PHutures – 100 Alumni Voices »

Adam Bisno

“Where you land first isn’t where you necessarily end up. And for all I know there is no ending up. None of us stays in jobs for career length anymore. And moving from job to job is really ok, I think, as long as you can keep your resume telling whatever story you need it to tell.”

Krieger School of Arts and Sciences

History, PhD 2018

Official Historian of the U.S. Patent and Trademark Office

Adam’s Podcast Episode

In this episode, we discuss what led Adam to pursue a career in the federal government, his experience working as the official historian of the U.S. Patent and Trademark Office, and his advice for PhD students searching and applying for jobs outside of academia.

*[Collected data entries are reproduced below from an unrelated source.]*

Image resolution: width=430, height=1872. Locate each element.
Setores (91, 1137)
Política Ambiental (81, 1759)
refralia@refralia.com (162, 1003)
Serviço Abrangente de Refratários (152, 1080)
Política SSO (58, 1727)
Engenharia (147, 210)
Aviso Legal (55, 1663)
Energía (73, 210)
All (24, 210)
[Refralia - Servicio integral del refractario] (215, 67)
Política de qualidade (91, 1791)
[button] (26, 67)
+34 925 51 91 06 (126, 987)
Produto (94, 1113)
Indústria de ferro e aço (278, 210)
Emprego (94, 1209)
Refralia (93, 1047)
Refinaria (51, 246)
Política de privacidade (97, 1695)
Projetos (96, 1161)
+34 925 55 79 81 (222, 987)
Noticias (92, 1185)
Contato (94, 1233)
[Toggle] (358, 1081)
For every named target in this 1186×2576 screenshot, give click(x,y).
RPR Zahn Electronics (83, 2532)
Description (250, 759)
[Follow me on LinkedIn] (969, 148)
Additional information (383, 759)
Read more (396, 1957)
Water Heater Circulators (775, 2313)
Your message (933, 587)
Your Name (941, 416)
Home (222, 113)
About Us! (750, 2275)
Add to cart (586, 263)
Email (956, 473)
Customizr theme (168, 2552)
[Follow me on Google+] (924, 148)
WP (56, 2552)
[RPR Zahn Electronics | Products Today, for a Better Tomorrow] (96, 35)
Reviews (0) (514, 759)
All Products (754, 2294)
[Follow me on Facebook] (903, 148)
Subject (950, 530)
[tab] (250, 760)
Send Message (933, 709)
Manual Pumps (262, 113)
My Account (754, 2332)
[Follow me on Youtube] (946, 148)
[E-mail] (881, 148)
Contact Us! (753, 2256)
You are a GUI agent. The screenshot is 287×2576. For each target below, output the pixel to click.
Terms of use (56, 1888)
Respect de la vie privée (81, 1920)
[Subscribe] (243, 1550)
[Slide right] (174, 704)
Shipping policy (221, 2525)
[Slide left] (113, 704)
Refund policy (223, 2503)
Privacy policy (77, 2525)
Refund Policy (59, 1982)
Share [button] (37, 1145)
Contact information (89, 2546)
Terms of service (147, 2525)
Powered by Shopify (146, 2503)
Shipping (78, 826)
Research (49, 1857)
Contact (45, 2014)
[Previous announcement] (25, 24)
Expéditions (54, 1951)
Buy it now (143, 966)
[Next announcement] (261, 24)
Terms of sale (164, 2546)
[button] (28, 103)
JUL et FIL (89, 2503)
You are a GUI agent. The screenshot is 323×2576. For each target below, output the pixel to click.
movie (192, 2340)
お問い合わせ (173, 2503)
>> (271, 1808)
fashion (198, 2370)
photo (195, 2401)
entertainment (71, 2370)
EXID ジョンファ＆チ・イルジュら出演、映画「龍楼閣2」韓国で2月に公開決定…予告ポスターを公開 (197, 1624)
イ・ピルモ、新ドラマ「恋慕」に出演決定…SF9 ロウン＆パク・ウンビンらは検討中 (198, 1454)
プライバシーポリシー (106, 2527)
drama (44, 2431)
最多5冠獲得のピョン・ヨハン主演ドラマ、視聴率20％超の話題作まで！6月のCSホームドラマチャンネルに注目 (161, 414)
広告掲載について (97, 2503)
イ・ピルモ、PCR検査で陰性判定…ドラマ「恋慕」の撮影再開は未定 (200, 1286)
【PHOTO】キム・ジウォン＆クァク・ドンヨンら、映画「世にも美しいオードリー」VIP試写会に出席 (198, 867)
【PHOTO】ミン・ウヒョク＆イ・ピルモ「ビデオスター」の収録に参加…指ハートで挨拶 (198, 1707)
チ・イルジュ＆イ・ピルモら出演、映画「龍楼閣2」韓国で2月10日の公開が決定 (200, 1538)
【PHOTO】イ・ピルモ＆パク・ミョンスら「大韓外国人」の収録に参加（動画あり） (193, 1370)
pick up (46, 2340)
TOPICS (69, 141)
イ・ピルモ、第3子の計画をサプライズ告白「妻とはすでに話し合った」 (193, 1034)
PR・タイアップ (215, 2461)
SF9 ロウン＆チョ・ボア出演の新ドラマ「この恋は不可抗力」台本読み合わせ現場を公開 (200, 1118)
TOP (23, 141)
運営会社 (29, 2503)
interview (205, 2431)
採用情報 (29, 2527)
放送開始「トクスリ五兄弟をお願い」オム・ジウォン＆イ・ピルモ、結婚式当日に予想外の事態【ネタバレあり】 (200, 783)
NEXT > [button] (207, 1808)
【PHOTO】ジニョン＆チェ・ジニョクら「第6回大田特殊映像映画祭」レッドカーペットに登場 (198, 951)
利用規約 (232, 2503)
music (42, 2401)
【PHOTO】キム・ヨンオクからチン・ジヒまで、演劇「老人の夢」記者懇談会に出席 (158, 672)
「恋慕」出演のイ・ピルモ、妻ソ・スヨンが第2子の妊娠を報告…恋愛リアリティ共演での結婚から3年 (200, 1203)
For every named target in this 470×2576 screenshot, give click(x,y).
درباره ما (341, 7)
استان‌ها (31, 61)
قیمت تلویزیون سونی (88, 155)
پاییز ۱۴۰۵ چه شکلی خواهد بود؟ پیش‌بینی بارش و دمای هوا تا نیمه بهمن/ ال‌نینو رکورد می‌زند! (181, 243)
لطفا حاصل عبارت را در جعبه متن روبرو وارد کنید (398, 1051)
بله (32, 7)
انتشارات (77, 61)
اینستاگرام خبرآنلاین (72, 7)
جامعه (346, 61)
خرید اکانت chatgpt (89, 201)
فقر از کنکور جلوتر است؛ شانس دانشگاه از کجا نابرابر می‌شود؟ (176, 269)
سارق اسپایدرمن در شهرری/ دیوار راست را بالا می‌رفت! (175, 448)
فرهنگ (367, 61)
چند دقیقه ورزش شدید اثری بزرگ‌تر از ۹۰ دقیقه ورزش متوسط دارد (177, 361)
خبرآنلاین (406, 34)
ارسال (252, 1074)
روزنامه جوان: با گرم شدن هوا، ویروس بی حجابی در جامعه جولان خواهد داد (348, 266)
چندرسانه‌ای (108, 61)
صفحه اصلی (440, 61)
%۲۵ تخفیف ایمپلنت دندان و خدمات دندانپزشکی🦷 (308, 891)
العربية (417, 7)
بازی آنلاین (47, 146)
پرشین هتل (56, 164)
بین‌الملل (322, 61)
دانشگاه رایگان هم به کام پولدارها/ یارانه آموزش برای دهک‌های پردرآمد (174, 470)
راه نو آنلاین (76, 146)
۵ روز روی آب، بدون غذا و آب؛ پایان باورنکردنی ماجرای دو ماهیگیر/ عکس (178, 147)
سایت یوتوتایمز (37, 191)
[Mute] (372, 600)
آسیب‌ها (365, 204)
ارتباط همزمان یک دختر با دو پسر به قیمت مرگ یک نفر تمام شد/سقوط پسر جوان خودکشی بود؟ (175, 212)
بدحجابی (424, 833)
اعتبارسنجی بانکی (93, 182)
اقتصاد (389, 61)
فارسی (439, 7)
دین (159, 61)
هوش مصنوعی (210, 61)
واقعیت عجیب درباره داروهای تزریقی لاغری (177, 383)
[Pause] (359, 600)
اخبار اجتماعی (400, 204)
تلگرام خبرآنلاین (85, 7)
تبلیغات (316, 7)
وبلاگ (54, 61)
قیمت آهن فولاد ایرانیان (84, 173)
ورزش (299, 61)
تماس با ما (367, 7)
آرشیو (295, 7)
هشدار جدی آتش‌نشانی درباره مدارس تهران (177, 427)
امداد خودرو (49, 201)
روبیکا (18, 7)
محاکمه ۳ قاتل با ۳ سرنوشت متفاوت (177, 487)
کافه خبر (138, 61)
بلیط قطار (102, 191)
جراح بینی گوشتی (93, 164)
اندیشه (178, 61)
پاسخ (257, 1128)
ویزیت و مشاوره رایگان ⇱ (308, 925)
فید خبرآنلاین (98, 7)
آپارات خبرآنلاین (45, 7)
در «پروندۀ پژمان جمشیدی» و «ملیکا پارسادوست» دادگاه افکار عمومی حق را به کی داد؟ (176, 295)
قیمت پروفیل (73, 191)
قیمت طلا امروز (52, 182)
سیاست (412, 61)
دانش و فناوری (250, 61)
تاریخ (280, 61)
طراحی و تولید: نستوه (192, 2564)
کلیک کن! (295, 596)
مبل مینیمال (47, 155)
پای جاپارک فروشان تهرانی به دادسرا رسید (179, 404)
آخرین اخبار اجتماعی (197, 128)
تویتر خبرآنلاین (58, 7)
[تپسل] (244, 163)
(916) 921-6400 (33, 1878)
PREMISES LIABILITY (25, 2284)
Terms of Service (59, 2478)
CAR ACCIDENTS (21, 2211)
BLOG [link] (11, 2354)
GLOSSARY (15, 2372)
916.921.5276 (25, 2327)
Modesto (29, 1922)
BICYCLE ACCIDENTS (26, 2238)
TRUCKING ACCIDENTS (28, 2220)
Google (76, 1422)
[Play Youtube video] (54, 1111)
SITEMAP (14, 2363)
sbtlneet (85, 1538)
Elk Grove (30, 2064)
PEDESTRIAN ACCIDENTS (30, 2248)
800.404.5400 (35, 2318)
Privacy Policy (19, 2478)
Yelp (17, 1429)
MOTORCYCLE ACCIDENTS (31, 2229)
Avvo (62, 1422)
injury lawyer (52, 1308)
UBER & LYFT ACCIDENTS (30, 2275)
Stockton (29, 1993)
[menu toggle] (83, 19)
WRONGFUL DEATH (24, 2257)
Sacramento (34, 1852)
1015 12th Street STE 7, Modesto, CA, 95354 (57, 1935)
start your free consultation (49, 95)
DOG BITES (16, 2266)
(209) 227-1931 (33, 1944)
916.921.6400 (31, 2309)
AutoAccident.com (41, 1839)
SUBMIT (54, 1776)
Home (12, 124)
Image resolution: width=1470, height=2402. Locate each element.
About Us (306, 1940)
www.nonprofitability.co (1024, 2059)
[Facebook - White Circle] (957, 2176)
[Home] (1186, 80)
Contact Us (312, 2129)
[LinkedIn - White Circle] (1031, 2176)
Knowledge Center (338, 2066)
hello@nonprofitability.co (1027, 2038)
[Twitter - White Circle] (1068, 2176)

Learn More About Adam’s Story

As historian of the U.S. Patent and Trademark Office from 2020 to 2022, I inherited an early-twentieth-century list of U.S. patents held by African Americans compiled by a patent examiner and civil rights activist named Henry Baker (1857–1928). Looking everywhere for descendants of these patentees, I finally found one: Richard F. America Jr., born in the 1940s, whose father had patented three devices while he was still in his teens. America Jr. agreed to share his father’s papers with me. From these sources and America’s recollections, I learned a lot about the special meaning of patents as family heirlooms and artifacts of the struggle for civil rights. I also learned how to tell a story that really isn’t my own.

Richard F. America, the son of a patentee, agreed to let us—me, my assistant historian at the U.S. Patent and Trademark Office, and the production crew for the National Inventors Hall of Fame—make a documentary about his father’s record of innovation. His testimony and family heirlooms helped us present a personal history of family, gender, race, labor, and everyday life for Black Philadelphians in the early twentieth century. Richard America, our generous star, takes center stage. I’m off camera but visible on the left. The lesson for me, a historian in front of my first living source: sure, I’m asking the questions and composing the narrative, but these stories aren’t mine. Behind them lie other people’s real lives. Through me, I hope, these stories then take on lives of their own.